We came across the second sign while admiring the beautiful banyan trees along Banyan Drive in Hilo. “Do not drop off unwanted pets at park.” Is that really such a big issue that it needs to be addressed with a permanent sign?
But then we started seeing chickens and cats roaming around, and we suddenly understood the need for the sign.
Throughout our trip, we spotted the three signs below several times. Some form of warning is probably necessary, especially the ones about jumping or diving, but could that warning be made in a slightly less gruesome way? The “hazardous cliff” one was a bit mind-boggling because it was usually placed smack dab at the edge of a cliff. If you were standing close enough to the sign to read it and the ground broke off without warning, there would be absolutely nothing you could do. How about placing a sign a hundred feet back from the cliff that reads, “Potentially unstable cliff ahead, proceed with caution at your own risk”?

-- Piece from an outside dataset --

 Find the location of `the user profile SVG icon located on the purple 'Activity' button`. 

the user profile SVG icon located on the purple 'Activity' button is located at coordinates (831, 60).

And then there were the homemade signs from the locals that make you realize that Hawaii is more than just a tourist destination. Unfortunately, it’s not uncommon for locals to attempt to deter tourists from visiting some of the best spots on the island with fake “Private Property” or “No Trespassing” signs. While those signs should not be tolerated, you have to appreciate the ones that kindly ask visitors to be respectful of the island. The sign below is found at the Green Sand Beach and reads “Welcome to Mahana Bay. Please do not take sand or graffiti the walls. Mahalo, the locals.”